■ **Aim**
Swap every "Image resolution" in the data below for "Image size" and reproduce the data with no other changes. Omit the pictures from your output.

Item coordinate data
****************

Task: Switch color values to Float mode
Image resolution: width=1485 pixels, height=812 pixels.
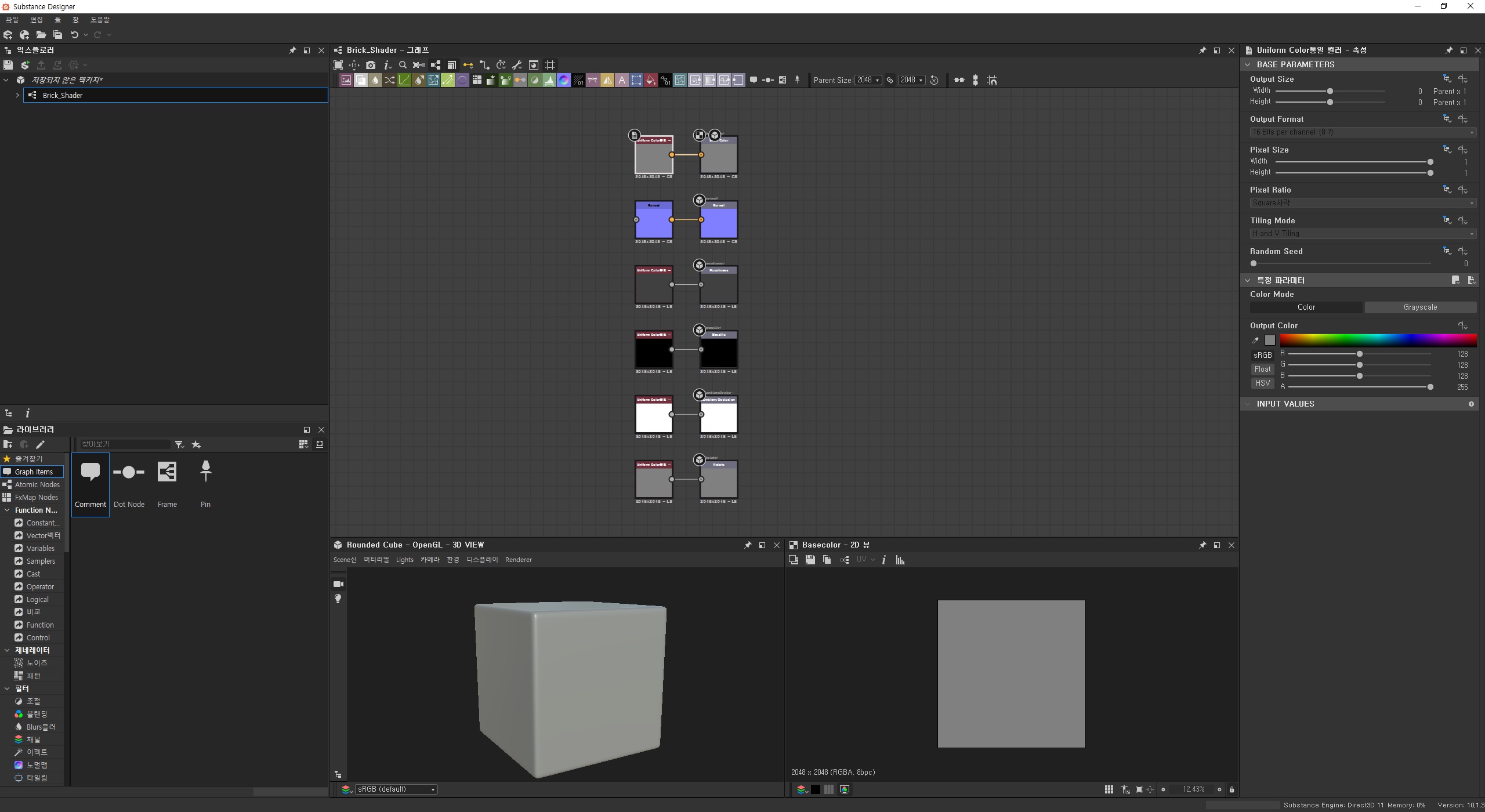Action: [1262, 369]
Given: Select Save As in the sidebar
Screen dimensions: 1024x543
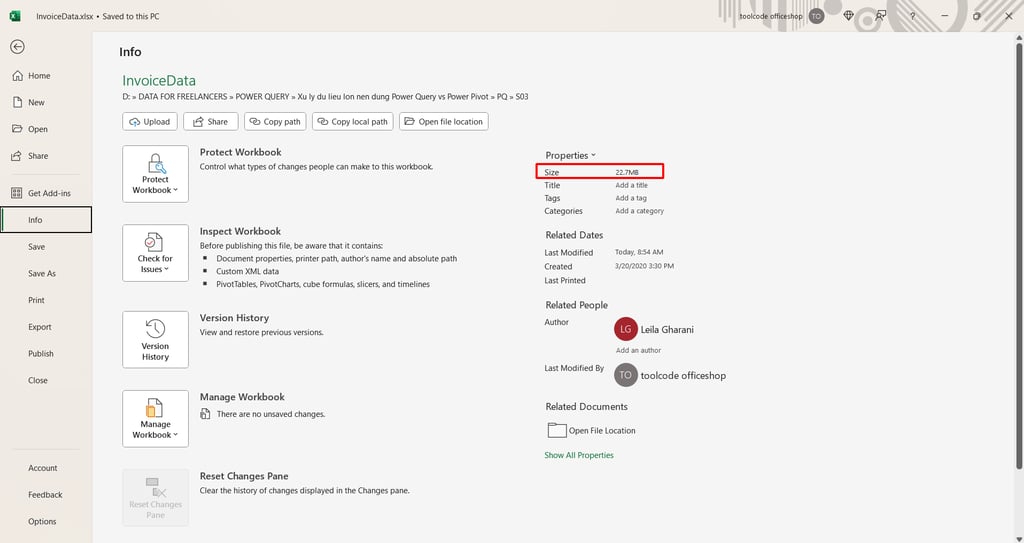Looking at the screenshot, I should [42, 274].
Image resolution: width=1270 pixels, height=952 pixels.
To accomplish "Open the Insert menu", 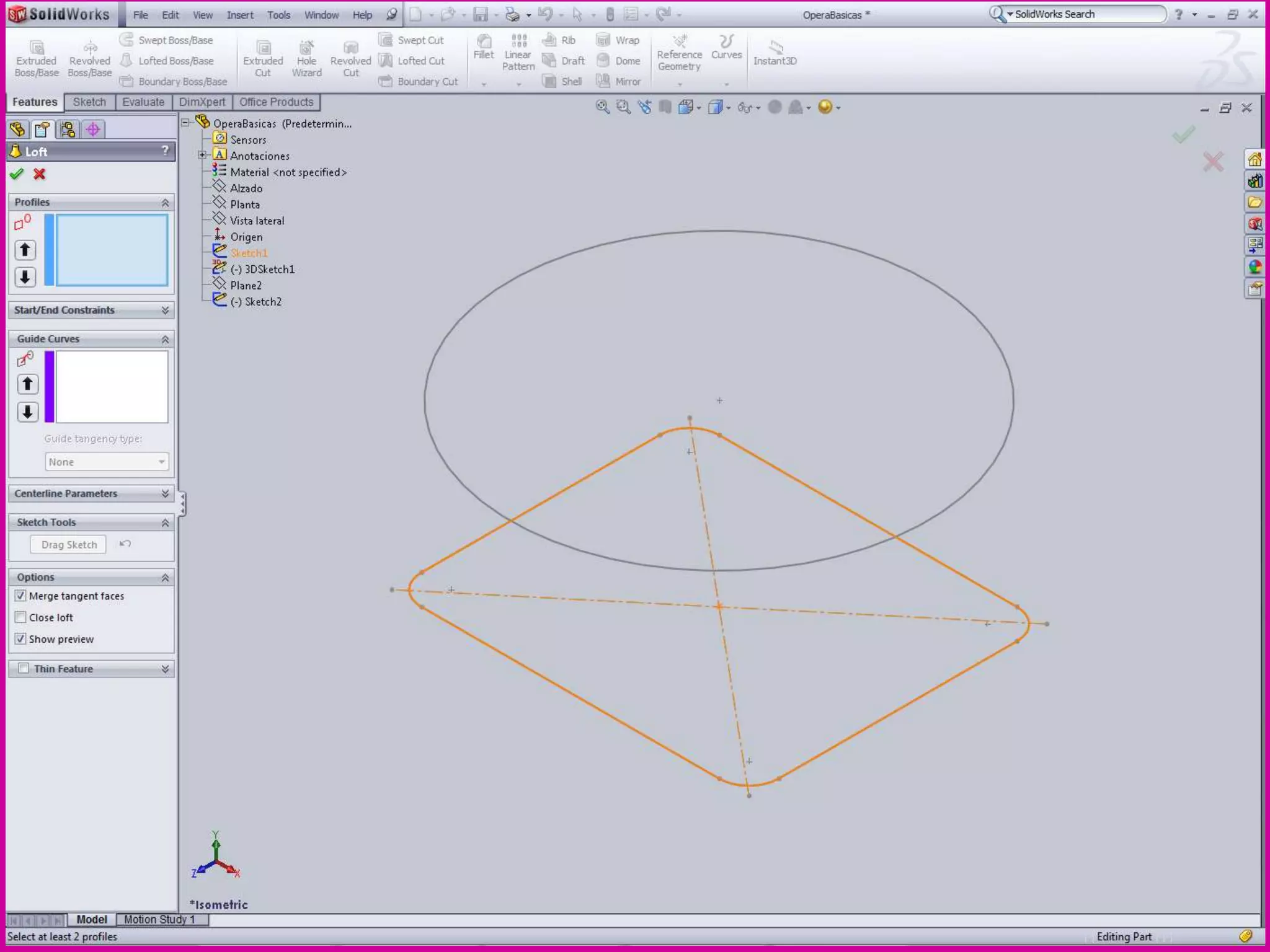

****************

■ **Written answer**
Task: Switch color values to Float mode
Image size: width=1485 pixels, height=812 pixels.
Action: [1262, 369]
Given: Select Save As in the sidebar
Screen dimensions: 1024x543
Looking at the screenshot, I should [42, 274].
Image size: width=1270 pixels, height=952 pixels.
To accomplish "Open the Insert menu", 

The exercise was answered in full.